Stored items:

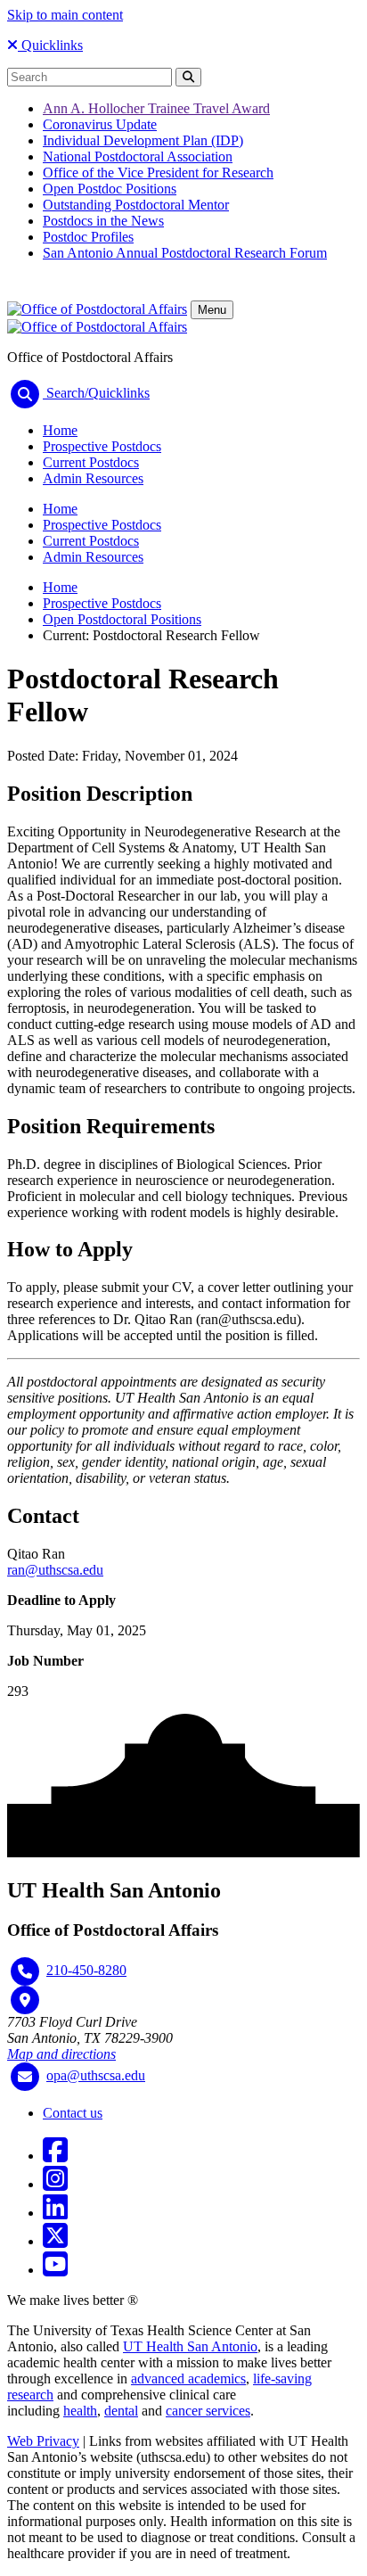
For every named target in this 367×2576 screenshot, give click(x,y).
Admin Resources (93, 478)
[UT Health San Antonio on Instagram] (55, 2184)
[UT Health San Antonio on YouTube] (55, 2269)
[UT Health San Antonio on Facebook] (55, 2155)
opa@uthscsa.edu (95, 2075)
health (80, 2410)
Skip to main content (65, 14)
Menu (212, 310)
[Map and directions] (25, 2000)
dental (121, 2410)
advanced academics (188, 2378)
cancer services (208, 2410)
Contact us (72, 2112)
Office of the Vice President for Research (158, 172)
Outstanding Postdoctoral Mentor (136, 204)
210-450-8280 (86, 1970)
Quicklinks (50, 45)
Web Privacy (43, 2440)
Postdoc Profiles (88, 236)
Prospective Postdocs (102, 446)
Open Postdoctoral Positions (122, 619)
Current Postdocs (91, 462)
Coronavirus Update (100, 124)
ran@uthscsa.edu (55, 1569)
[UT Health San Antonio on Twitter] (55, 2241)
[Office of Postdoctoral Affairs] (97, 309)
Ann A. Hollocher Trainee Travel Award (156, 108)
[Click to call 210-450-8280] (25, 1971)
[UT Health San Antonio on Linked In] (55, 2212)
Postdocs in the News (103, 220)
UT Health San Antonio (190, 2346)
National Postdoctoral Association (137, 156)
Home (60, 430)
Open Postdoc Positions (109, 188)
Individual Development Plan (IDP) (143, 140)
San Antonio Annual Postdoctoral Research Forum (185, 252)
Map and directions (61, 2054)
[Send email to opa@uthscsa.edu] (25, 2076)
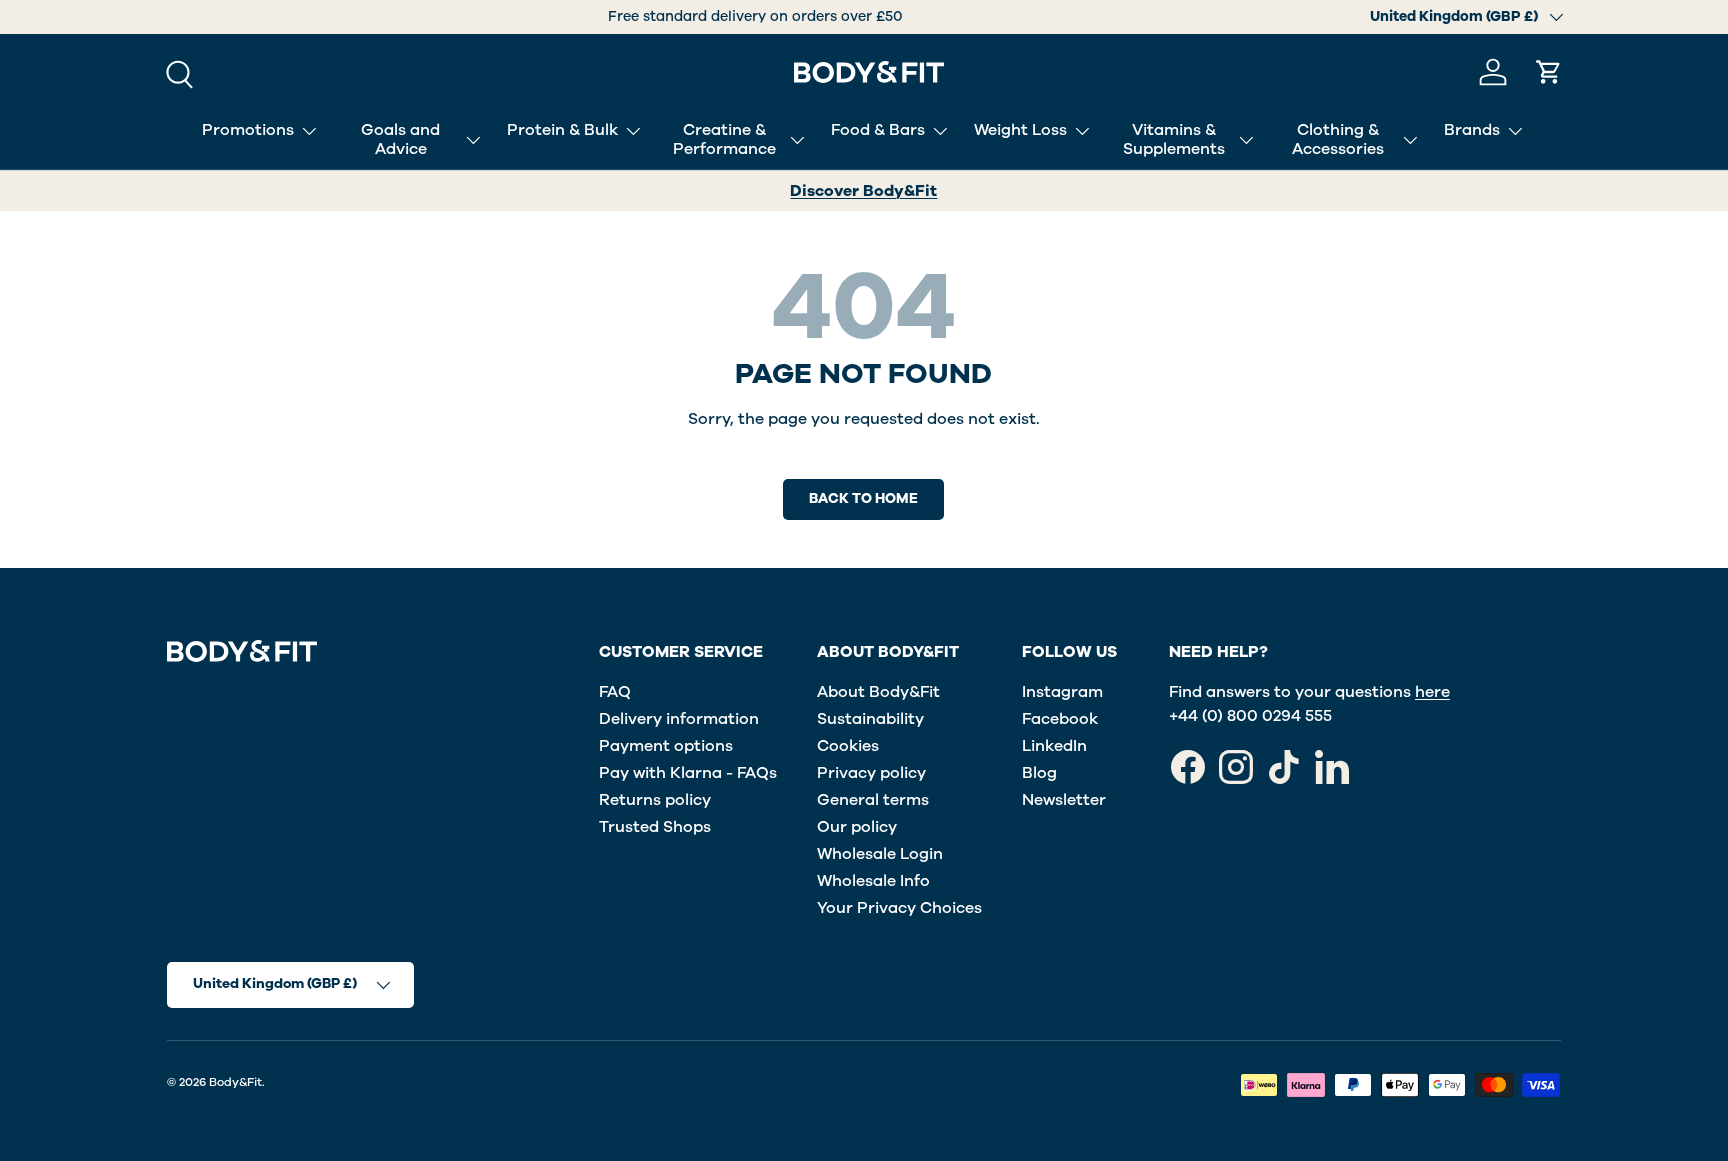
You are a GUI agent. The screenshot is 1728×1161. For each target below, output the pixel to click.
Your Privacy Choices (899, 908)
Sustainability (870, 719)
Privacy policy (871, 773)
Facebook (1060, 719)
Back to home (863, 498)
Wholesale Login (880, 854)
--
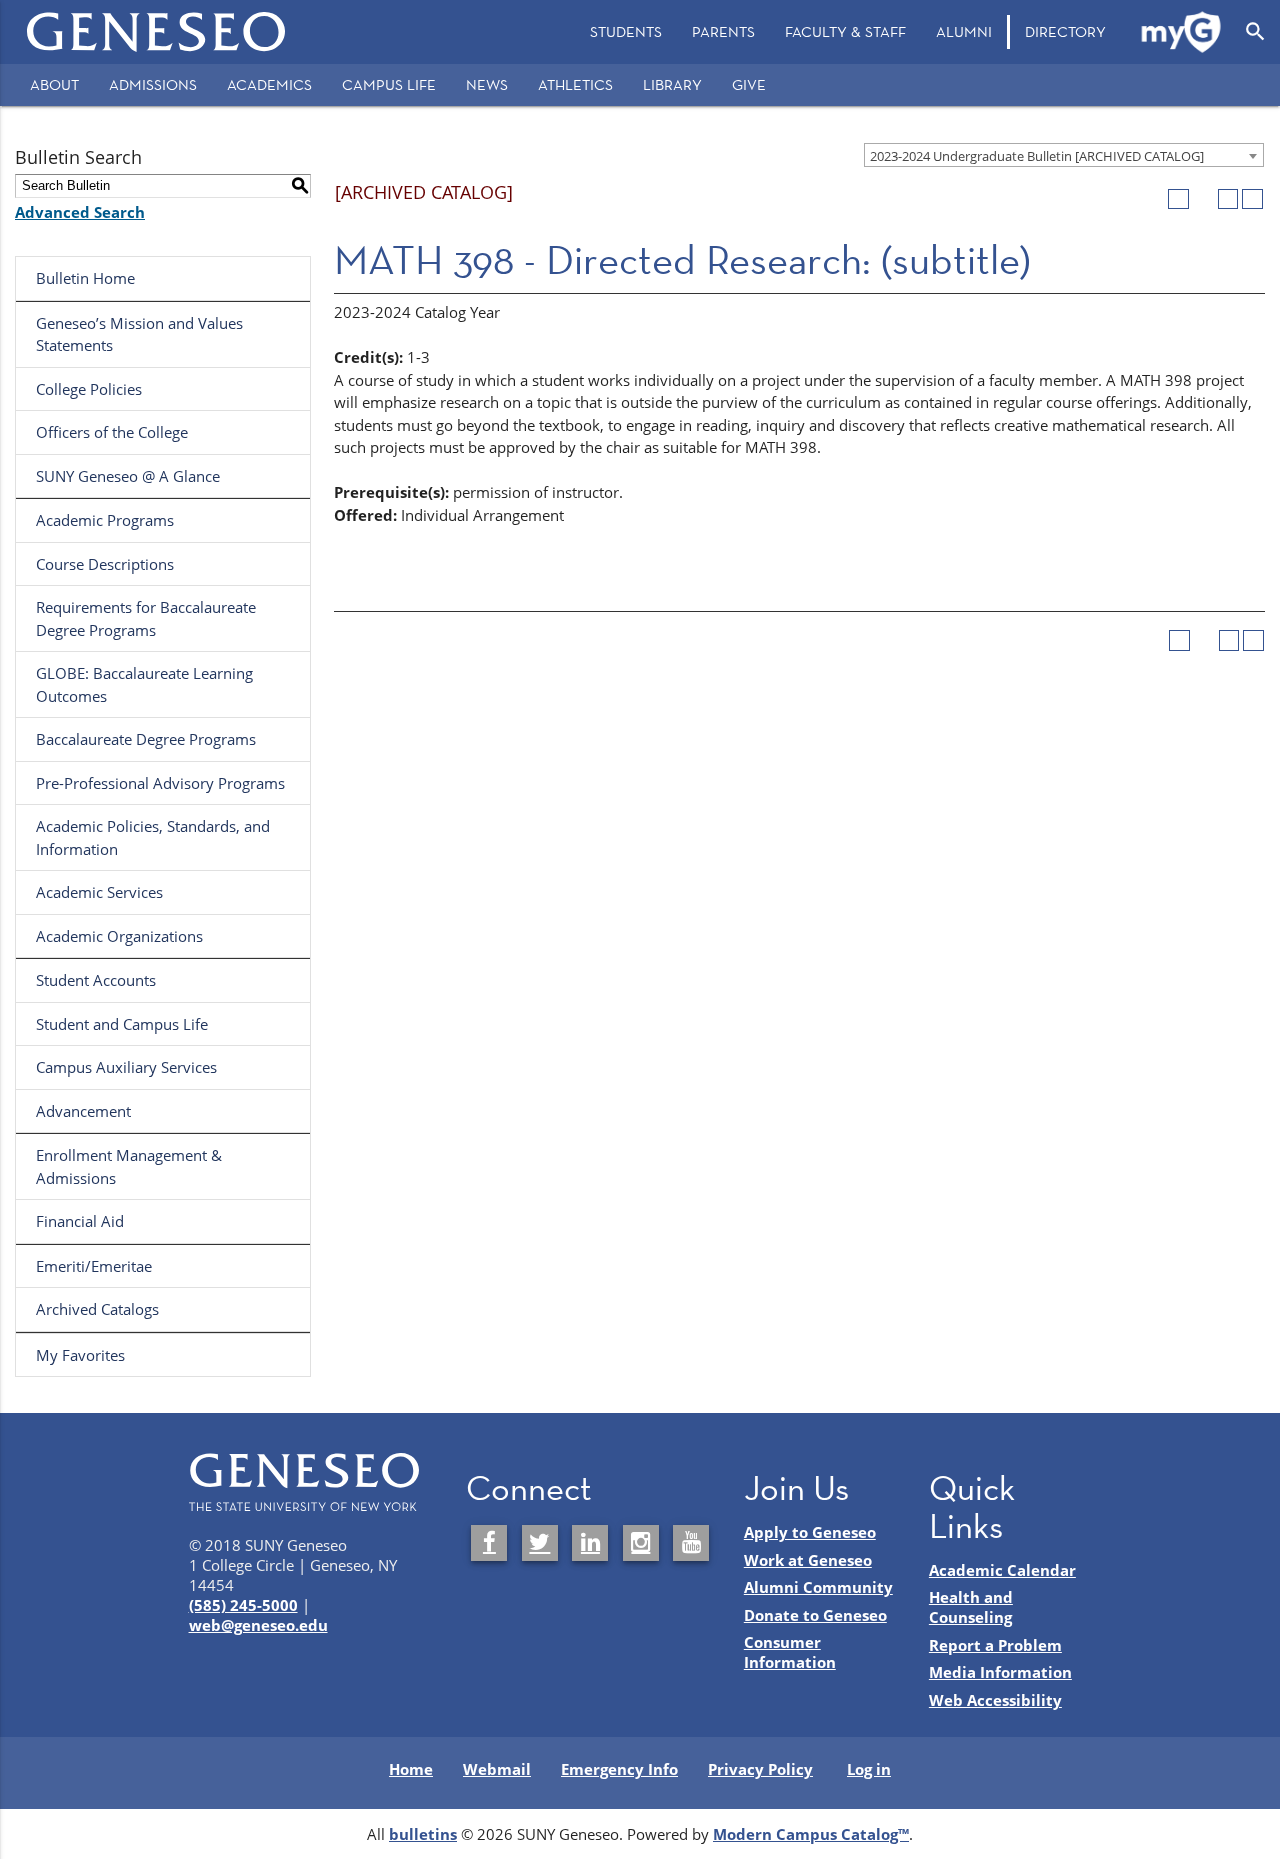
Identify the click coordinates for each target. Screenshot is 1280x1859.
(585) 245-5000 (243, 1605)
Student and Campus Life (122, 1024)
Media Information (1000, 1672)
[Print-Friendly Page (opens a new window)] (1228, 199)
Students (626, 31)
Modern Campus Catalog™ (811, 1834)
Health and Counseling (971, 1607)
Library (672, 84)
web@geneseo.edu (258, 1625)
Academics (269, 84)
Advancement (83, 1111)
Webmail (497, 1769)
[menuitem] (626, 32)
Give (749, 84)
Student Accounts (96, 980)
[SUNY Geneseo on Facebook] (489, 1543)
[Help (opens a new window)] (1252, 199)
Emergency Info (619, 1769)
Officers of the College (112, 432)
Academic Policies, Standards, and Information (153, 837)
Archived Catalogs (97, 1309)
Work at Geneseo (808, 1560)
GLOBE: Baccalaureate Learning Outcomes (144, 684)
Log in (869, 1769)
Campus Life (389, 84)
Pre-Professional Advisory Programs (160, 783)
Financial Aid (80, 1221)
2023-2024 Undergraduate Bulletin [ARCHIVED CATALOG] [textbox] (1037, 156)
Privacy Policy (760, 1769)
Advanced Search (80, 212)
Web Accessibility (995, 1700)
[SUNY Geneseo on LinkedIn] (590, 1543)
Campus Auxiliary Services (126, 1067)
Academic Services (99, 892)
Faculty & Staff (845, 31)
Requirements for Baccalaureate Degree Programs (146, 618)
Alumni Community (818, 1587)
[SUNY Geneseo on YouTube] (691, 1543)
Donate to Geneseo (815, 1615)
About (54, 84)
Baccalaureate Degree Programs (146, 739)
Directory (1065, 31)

- [EXERCISE BRIEF] Of all the entries above, how many lines contain the string "Campus"? Answer with the number only.

- [EXERCISE SOLUTION] 4